Jen: The amount of omega-3s and vitamin D a person needs depends on their age and gender. For males ages 14 and up, the recommended adequate intake for omega-3 is about 1.2-1.6 g/day. For females ages 14 and up, the recommended intake is about 1.0-1.2 g/day, and 1.3-1.4 during pregnancy and lactation. The omega-3 content of fish varies widely! Cold-water fatty fish, such as salmon, mackerel, tuna, herring, and sardines, contain higher amounts of omega-3s compared to fish with a lower fat content—such as shellfish, tilapia, or cod. The omega-3 content of fish also depends on the composition of the food that the fish eats.

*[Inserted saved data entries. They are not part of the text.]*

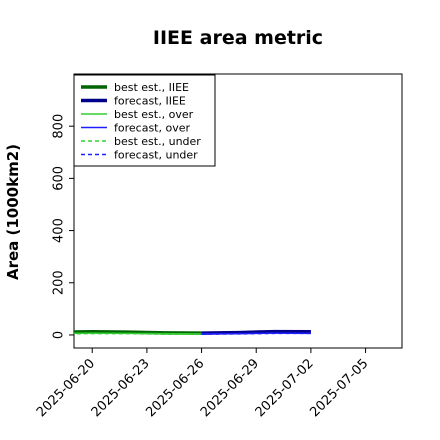 This screenshot has height=440, width=440. What do you see at coordinates (60, 178) in the screenshot?
I see `y-tick-label: 600` at bounding box center [60, 178].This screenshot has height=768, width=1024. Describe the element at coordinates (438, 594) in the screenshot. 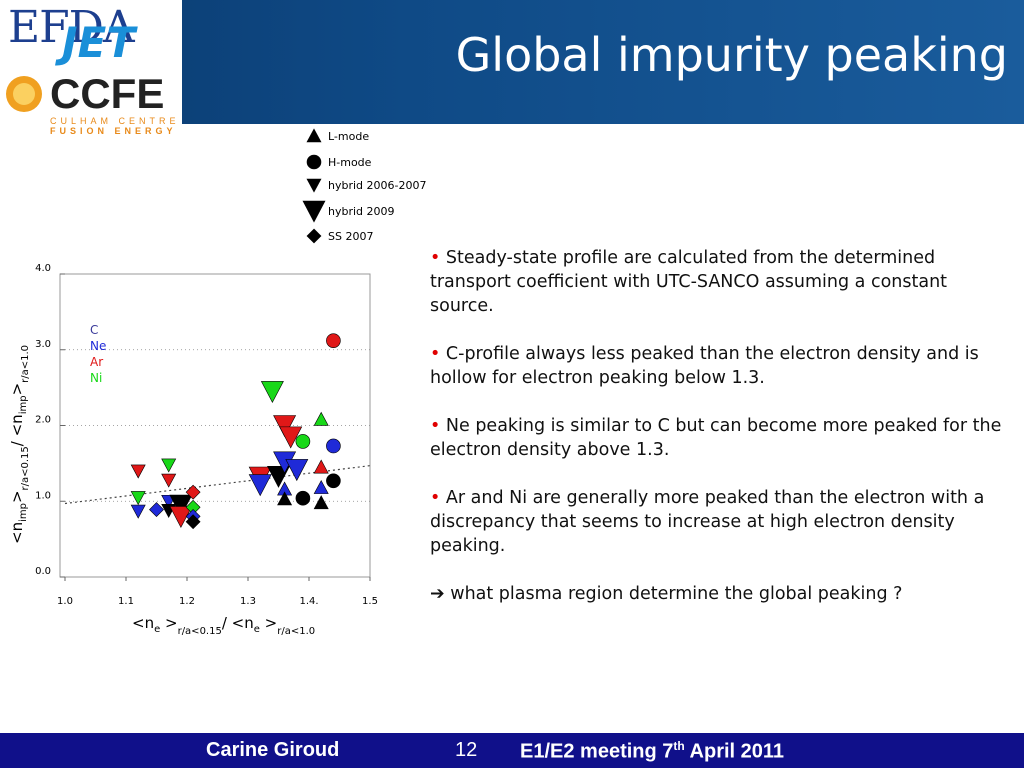

I see `arrow-right-icon: ➔` at that location.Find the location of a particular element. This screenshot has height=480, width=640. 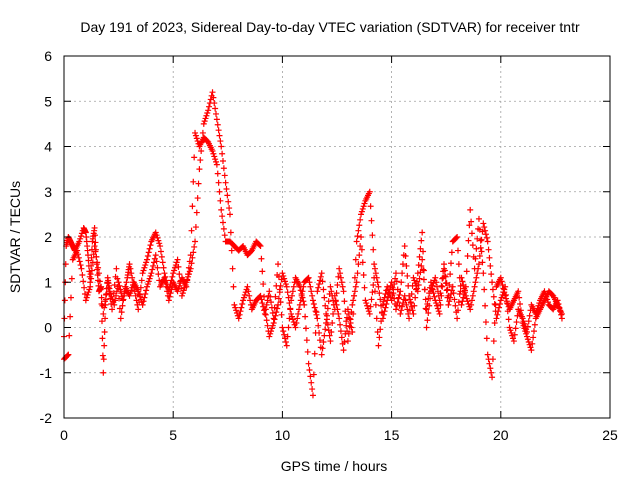

y-tick-label: -2 is located at coordinates (46, 418).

Our body can actually make some of the vitamin D your body needs. However, we still need to consume some of the vitamin D through foods such as salmon skin, eggs, tuna, broccoli, UV-exposed mushrooms, and milk. The recommended intake for vitamin D is about 15-20 mcg (600-800 IU) for both males and females ages 14 and up.
2. Williwaw: Williwaw salmon skin cracklets are made up of only salmon skin, extra virgin olive oil (EVOO), and spices. Why do you suggest eating snacks with limited ingredients?
Jen: Although it is not absolutely necessary to eat only foods with less than a certain number of ingredients, a smaller ingredient list might help to ensure you’re enjoying more “whole” or “natural” foods. Ideally, in addition to looking at the “quantity” of ingredients, we also recommend looking at the quality of ingredients. And, we’d give two thumbs up to fish, olive oil, and spices! It’s right in line with the eating pattern from the Mediterranean Diet; a dietary pattern we often recommend to our clients.
3. Williwaw: Salmon skin is an excellent source of collagen. What is the scoop on collagen from a dietitian’s point of view?
Jen: Collagen is one of the most abundant proteins, and it is found in connective tissue. Collagen has also been found to help relieve joint pain and help you maintain the integrity of your skin!
4. Jen: Now, it is my turn to ask a question! What about PCBs of wild-caught vs. farm-raised salmon?
Williwaw: Great question, Jen. We are all about transparency at Williwaw and are happy to dive into this. Northeast Europe and other highly industrialized areas of the world have high concentrations of PCBs in their waters. This is also the case with dioxins and some heavy metals. In many parts of the world, farmed salmon is mostly fed groundfish which is another way they usually get PCB contamination.
Williwaw cracklets are carefully selected and sustainably sourced from the crystal clear glacial waters of Patagonia, Chile. Our salmon farms exist close to mostly uninhabited or very small populations with no industrial presence. Our salmon also feed off of local catch in the South Pacific area, very low on PCB concentrations.
In short, the water quality is different depending on the area of the world and that, in turn, will determine the presence of contaminants in the fish that are farmed there. Another reason to help keep our oceans and lands clean!
5. Williwaw: Would you suggest Williwaw cracklets to your clients as a healthy option for hiking, on-the-go-snacking, and a nutritional ingredient in recipes?
Jen: Absolutely! Williwaw salmon skin cracklets are a perfect snack or ingredient for powering up with anti-inflammatory fats and proteins!